What you should do
Look through the material and tally each line bearing the word "hamburger". Give only the total.

[Start of Attachment]

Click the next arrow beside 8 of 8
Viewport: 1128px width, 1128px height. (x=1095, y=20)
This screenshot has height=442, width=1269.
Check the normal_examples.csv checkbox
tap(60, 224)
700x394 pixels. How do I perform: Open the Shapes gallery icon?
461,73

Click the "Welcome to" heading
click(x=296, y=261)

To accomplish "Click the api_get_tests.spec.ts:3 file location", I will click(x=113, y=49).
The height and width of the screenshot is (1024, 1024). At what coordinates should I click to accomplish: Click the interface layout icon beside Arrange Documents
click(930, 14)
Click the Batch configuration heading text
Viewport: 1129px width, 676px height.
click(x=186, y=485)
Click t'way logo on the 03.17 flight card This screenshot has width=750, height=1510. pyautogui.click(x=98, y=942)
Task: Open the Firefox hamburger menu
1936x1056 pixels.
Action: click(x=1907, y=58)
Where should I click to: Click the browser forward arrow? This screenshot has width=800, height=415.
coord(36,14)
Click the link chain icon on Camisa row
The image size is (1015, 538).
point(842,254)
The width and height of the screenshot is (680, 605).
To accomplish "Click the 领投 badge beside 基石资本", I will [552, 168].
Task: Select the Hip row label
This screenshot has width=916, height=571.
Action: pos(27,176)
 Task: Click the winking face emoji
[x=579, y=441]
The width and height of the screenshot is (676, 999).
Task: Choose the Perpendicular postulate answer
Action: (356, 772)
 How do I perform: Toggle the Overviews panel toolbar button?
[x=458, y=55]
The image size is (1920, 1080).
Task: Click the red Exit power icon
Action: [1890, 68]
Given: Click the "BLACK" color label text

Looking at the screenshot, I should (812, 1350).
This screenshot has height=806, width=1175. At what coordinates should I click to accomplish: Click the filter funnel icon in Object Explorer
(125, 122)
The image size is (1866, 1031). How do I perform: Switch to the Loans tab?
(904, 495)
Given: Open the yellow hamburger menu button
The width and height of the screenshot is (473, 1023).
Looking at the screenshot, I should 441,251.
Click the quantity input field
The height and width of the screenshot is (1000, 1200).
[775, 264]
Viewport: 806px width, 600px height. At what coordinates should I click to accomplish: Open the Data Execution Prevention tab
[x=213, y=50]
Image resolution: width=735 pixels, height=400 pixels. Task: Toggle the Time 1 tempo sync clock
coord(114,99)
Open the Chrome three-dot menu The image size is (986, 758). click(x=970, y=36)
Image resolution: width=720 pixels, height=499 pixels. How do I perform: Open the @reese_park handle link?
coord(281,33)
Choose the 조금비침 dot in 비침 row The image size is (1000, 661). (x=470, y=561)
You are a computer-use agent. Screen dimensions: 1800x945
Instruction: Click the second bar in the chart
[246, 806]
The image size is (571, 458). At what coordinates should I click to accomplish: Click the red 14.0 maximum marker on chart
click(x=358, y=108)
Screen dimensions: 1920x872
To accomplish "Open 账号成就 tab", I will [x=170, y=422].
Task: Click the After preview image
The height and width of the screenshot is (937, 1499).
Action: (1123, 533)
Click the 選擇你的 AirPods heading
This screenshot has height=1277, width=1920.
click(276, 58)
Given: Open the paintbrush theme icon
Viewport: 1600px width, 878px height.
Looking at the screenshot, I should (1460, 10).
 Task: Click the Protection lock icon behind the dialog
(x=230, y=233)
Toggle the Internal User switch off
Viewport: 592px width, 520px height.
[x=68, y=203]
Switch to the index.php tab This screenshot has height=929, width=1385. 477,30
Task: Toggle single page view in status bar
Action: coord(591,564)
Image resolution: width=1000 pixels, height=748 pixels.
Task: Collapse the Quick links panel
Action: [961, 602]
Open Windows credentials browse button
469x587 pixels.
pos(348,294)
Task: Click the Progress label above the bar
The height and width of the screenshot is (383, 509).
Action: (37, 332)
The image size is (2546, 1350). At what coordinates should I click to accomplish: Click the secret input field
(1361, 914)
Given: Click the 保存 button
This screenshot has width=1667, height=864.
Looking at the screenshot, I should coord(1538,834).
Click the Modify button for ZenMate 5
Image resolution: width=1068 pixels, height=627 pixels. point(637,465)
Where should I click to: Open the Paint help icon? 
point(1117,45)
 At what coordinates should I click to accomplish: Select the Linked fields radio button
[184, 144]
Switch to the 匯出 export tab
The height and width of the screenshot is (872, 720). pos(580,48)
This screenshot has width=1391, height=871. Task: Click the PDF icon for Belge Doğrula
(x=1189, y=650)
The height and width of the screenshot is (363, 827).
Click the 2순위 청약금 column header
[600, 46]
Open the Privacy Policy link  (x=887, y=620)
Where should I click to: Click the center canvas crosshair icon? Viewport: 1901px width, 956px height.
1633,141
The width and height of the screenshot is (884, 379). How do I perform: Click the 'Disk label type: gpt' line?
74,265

[End of Attachment]

Answer section
2